- [Source passage]
--*--
But one thing Rove has accomplished with his new web ad that uses Elizabeth Warren’s words to attack Clinton is to show us that Warren, while she may not be running for president, is definitely out to maximize her leverage over the presumptive nominee. Here’s the story.
The ad, in case you’ve missed it, shows both Clintons posed for photos with various be-keffiyehed petro-garchs with flash cards announcing that the Clintons’ foundation has accepted millions from “foreign governments.” This is not illegal, and if the governments in question had been Iceland and Lichtenstein, the ad wouldn’t even exist. But they were the United Arab Emirates, Saudi Arabia, and Qatar, a “prominent backer of Hamas,” which has given the foundation “potentially millions.” Uh…potentially?
But here’s where the ad gets cute. There is a voice-over, a woman’s voice, which warns that “the power of well-funded special interests tilts our democracy away from the people and toward the powerful.” That voice, of course, is Warren’s. Boom!
The ad wants to make the viewer think that Warren was inveighing against the Clintons when she spoke. But Warren was not, when she said those words, thinking about the Clinton foundation taking oil money at all. In fact, the ad cobbles together Warren quotes from different occasions. For example, the line I quoted above was taken from a September 2013 event of the Constitutional Accountability Center about the dangers of Citizens United and other Roberts Court decisions (here’s a video of that; the line comes at 11:28). In other words, she was lambasting the people Rove loves—two of whom, John Roberts and Samuel Alito, he helped elevate to the Court.
And get this. The full quote as Warren spoke it isn’t quite what you get in the ad. The full quote goes: “The power of well-funded special interests to blanket our politics with aggregate contributions tilts our democracy away from the people and toward the powerful.” Doesn’t sound to me much like a denunciation of nonprofit cup-rattling, even on the Clintons’ operatic scale.
In another of the ad’s sound bites, Warren cries out that “action is required to defend our great democracy against those who would see it perverted into one more rigged game where the rich and the powerful always win.” Did she wake up enraged that morning that the Clintons were perverting our democracy by funneling Saudi dollars into childhood nutrition programs? Not quite. She was on the floor of the Senate in September 2014 speaking in support of a constitutional amendment that would give Congress and states the authority to regulate campaign finance.
--*--
- [Records provided]
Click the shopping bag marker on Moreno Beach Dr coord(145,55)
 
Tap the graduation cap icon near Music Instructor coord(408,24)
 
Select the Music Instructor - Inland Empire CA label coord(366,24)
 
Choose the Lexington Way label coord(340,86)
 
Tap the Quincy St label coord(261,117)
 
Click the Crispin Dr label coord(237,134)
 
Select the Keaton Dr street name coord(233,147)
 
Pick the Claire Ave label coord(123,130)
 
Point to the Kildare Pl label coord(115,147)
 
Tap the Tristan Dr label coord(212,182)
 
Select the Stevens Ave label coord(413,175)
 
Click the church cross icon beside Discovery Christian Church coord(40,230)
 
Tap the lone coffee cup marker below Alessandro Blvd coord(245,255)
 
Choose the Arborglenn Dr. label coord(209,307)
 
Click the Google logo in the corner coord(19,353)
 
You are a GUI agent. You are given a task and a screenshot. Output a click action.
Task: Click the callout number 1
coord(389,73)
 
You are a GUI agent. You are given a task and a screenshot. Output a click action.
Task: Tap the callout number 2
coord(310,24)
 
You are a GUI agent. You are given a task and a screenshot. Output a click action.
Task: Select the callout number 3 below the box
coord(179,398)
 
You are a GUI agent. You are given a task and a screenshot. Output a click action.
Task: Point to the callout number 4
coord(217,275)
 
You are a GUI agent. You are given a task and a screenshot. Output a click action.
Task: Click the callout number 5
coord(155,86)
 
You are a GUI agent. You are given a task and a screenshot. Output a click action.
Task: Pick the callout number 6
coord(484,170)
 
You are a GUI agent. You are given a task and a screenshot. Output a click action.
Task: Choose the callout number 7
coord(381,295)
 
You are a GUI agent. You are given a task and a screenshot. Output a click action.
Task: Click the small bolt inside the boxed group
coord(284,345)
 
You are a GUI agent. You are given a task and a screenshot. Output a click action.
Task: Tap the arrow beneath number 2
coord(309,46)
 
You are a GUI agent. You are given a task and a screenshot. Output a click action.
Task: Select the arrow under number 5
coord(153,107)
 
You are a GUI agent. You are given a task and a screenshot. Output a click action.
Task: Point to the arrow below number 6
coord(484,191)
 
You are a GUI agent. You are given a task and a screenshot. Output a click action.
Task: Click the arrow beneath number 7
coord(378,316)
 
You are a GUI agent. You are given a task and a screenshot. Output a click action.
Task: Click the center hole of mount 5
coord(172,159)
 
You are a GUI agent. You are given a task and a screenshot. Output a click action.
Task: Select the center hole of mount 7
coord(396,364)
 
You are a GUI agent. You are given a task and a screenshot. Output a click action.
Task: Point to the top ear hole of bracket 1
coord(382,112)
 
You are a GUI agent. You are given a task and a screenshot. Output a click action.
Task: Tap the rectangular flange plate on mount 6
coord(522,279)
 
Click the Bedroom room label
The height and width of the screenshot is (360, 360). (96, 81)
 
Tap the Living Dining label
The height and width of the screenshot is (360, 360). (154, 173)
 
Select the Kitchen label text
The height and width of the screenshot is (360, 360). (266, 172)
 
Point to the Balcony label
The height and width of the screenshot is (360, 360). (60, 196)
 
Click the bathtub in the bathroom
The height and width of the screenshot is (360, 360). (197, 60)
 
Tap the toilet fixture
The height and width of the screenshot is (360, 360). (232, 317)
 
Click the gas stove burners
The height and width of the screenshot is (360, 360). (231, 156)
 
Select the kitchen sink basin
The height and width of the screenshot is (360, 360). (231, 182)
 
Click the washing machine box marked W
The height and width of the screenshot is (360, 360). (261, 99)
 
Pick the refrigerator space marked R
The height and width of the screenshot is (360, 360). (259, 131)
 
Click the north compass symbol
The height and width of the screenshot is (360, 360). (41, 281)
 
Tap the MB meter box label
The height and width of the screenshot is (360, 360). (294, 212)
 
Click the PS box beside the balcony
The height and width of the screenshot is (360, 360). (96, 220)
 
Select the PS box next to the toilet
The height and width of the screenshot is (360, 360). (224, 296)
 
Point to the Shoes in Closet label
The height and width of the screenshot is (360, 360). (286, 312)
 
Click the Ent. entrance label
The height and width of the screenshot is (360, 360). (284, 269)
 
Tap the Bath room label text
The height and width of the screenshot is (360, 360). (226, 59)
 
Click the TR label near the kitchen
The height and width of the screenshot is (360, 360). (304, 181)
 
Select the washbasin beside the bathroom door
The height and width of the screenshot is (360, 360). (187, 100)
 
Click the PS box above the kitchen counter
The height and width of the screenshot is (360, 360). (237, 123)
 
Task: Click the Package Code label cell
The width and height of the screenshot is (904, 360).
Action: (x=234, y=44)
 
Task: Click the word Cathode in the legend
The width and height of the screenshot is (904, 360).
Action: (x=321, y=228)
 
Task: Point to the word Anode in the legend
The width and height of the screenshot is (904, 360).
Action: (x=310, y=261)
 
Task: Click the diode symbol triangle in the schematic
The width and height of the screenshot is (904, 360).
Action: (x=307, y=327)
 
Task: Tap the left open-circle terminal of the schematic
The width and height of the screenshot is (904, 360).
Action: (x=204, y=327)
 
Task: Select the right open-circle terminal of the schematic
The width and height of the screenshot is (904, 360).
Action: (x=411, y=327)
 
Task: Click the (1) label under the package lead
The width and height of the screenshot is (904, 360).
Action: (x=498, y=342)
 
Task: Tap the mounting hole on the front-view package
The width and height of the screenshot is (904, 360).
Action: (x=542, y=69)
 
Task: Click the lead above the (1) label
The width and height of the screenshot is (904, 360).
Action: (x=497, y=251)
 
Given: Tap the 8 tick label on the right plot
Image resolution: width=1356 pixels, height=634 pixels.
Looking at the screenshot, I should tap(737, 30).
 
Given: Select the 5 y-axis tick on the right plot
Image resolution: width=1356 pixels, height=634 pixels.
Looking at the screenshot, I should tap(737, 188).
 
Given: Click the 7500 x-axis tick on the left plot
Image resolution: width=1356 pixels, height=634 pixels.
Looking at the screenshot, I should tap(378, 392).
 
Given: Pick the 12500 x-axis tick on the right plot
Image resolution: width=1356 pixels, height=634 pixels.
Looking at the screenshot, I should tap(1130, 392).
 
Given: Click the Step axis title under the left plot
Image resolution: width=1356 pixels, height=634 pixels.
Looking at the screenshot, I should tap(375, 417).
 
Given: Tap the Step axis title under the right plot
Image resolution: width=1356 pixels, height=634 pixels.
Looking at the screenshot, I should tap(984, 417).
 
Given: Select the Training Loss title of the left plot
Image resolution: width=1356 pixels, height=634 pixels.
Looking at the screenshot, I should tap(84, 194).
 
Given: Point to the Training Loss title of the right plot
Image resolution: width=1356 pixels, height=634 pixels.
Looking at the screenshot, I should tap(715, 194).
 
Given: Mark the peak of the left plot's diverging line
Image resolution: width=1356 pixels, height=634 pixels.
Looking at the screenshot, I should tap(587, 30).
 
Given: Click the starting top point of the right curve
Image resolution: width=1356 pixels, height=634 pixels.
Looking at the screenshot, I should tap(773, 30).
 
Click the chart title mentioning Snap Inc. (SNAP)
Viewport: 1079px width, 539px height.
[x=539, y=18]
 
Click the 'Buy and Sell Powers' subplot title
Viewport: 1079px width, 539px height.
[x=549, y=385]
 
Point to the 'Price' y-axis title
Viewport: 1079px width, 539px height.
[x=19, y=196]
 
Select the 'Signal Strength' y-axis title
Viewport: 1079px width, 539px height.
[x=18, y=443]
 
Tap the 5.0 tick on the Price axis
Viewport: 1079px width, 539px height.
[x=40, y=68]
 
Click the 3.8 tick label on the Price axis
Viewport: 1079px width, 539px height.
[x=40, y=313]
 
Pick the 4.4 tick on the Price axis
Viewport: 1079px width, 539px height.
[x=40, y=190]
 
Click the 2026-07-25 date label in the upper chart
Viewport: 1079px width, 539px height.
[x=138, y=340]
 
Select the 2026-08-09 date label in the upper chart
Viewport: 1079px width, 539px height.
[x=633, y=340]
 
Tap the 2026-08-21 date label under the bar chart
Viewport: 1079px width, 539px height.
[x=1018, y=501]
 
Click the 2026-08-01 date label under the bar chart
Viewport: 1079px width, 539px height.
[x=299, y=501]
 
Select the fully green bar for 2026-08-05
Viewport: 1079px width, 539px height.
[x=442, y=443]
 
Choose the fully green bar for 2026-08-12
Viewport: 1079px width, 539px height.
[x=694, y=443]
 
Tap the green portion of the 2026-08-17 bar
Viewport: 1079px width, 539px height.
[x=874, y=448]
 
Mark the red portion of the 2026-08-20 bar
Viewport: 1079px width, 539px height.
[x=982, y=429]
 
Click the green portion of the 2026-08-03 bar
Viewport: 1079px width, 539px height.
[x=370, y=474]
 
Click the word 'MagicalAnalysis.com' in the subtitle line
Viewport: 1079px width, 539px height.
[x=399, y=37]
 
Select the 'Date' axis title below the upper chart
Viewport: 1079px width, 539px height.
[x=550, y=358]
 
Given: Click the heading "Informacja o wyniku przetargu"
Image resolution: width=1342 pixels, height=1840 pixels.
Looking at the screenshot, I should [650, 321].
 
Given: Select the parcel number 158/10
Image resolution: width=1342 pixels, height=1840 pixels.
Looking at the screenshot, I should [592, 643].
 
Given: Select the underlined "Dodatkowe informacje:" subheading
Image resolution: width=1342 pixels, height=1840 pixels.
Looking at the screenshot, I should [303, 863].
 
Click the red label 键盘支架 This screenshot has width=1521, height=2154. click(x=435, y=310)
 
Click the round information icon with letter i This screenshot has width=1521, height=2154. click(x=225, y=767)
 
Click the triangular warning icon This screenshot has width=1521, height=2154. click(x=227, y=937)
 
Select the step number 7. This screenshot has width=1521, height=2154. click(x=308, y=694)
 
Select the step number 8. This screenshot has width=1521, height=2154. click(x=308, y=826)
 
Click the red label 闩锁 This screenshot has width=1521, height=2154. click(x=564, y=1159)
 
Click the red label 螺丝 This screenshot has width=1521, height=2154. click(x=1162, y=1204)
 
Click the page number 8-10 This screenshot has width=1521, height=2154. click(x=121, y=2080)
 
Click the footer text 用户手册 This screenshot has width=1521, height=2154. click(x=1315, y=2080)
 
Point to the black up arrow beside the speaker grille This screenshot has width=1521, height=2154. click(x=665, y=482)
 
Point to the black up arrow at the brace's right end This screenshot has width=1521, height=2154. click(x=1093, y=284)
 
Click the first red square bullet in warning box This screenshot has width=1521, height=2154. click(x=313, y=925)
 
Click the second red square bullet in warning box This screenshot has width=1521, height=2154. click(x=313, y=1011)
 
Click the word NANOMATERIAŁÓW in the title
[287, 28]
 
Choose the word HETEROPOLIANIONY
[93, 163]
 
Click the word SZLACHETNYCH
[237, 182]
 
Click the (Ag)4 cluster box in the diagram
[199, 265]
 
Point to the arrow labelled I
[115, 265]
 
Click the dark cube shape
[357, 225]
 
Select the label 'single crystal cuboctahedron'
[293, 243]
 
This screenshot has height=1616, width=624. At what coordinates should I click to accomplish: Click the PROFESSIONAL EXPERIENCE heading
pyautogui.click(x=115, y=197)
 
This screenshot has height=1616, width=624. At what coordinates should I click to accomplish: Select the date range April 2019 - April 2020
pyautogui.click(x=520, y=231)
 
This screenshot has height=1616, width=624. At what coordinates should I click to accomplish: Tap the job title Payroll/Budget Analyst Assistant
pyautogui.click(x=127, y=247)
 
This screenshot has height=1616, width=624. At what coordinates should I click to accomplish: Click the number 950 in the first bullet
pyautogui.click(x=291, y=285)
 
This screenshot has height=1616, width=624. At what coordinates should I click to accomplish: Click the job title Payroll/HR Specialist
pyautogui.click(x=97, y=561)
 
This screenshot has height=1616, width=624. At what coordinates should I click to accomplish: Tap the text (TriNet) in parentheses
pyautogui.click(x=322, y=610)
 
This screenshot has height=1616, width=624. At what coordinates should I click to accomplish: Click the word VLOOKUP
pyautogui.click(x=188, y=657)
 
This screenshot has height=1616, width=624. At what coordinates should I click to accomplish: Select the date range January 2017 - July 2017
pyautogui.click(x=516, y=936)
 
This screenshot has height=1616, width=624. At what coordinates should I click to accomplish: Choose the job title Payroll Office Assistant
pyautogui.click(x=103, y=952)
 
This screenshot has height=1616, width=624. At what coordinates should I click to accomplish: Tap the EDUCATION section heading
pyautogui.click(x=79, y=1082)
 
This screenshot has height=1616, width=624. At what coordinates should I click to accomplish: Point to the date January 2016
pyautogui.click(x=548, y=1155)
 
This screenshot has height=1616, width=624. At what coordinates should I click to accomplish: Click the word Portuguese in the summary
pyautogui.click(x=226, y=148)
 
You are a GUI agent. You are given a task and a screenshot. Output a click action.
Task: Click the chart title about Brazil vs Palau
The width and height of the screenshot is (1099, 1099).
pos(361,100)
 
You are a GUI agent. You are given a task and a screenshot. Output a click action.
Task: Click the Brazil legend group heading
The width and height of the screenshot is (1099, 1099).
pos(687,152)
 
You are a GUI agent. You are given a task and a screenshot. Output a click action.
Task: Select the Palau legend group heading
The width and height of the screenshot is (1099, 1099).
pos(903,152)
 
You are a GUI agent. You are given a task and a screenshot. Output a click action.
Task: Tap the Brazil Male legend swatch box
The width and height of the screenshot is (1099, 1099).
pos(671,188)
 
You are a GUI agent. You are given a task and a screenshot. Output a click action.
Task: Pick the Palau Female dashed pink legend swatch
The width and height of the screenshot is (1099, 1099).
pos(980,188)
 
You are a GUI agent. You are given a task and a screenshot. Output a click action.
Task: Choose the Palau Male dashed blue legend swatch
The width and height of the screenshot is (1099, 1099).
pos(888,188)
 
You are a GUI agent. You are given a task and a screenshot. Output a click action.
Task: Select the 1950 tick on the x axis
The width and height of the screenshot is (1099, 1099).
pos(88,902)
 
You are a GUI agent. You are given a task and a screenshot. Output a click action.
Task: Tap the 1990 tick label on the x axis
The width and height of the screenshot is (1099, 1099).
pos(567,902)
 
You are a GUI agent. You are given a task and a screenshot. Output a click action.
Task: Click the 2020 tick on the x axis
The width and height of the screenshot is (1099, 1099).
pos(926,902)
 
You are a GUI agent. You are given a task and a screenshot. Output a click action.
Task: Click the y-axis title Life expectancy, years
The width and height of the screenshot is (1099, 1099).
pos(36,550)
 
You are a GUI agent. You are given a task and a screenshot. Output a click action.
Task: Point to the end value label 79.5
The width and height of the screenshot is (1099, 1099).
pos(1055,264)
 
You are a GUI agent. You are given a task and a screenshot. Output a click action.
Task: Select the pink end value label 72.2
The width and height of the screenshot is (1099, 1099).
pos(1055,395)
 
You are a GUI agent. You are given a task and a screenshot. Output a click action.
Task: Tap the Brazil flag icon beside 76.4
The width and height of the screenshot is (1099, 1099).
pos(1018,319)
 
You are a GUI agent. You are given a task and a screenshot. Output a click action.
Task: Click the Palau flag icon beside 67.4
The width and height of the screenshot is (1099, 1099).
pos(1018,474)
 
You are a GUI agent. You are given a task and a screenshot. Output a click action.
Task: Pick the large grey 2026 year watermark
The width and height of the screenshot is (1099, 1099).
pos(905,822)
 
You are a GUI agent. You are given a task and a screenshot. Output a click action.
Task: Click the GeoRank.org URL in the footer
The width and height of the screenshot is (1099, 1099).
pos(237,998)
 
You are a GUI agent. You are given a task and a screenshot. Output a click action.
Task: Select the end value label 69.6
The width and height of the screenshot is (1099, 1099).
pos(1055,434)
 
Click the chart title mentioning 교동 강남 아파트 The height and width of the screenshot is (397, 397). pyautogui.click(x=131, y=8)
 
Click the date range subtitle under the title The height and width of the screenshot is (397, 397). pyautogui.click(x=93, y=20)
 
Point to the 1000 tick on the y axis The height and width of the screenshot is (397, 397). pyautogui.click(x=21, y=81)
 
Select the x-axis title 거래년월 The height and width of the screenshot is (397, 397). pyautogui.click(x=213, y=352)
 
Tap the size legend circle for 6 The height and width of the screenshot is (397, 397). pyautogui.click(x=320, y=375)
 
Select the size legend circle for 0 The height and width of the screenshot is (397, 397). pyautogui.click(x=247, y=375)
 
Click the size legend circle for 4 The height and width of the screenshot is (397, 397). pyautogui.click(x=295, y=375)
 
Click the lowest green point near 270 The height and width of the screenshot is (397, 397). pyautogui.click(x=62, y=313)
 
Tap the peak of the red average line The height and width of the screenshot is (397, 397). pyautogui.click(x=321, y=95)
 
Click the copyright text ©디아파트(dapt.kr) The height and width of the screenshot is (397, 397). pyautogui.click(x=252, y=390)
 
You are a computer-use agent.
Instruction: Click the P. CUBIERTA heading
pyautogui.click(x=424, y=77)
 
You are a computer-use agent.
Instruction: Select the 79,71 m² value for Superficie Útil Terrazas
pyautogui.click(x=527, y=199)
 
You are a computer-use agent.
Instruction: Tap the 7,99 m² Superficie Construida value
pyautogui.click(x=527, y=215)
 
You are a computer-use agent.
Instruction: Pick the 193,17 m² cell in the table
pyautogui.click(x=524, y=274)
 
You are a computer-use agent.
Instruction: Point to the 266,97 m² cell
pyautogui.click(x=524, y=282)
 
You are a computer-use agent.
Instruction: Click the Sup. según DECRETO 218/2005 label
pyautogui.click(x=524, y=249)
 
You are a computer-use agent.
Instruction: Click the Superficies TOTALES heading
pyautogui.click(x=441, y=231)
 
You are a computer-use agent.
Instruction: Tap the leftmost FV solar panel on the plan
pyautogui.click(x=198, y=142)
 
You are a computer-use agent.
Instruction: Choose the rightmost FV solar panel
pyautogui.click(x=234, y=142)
--*--
- [Your tasks]
• 1. Answer from the commentary on Rove's ad:
(a) Which three countries does the ad name as having given money to the Clintons' foundation?
(b) At what event, and in what month and year, did Warren say the line about "well-funded special interests"?
(c) In September 2014, where was Warren speaking, and what was she supporting?
• 2. Extend the commentary on Rove's ad past its final sentence.
The records have nothing to do with the commentary on Rove's ad.

- [Answers provided]
• 1.
(a) The United Arab Emirates, Saudi Arabia, and Qatar.
(b) At a Constitutional Accountability Center event in September 2013.
(c) On the floor of the Senate, in support of a constitutional amendment that would give Congress and states the authority to regulate campaign finance.

• 2.
So it’s typical Rovian dishonesty. Nothing new there. Warren was lambasting a system of corruption that Rove supports, indeed lives and breathes, and has done far more than his part to advance.
But here’s an interesting thing. Warren hasn’t denounced this misuse of her words. Why not? I was on Lawrence O’Donnell’s show Monday night with David Axelrod and others talking about this ad, and O’Donnell raised the point of Warren’s silence, and Axelrod said yes, “that’s surprising to me. I would think she would speak out. The last place I’d think she’d wanna be is narrating a Karl Rove Crossroads ad.” You might think that Warren would be anxious to say hey, bub, I wasn’t talking about the Clintons! I was talking about you and your kind!
But she hasn’t. I emailed Warren’s office asking about this and got silence. I emailed Clinton’s office asking if they had asked Warren to issue a statement and got the same silence. So it seems on some level Warren doesn’t mind being used in this manner. She probably figures something like: To the extent that ads like this create pressure that pulls Clinton in the direction of eschewing special interests, she’s all for them. That may increase her leverage over Clinton in the near term. But undoubtedly other Republicans are going to notice her silence, and they’re going to try to drive a wedge between her and Clinton, and she’s not going to be able to stay silent forever.
On the broader question of the foundation: As I said on O’Donnell, sure, the Republicans will hit it hard, and it will remind some voters of some of those Lincoln Bedroom-y aspects of Clintonist politics. And they’ll raise questions about whether all of Bill’s glad-handling and hustling might compromise his wife’s White House in some way. But A, the Clintons can and should counter with the massive amount of good the foundation has done in the world, and B, unless some hot new smoking gun emerges that blossoms into an actual scandal, as opposed to a Fox News Scandal, the foundation is probably a second-tier issue.
A lot of voters can be troubled by something like the Clintons’ fund-raising. But most of them still like old Bill fine and know how he rolls. Elections are about the state of the economy and the alternate futures of the country the two candidates present to voters. Those are both matters the Clintons have always understood better than Rove, whose vision of America’s future was so wobbly that he was predicting a permanent conservative realignment shortly before the bottom fell out of George W. Bush’s presidency. That is reality. He can splice all the dishonest sound bites he wants.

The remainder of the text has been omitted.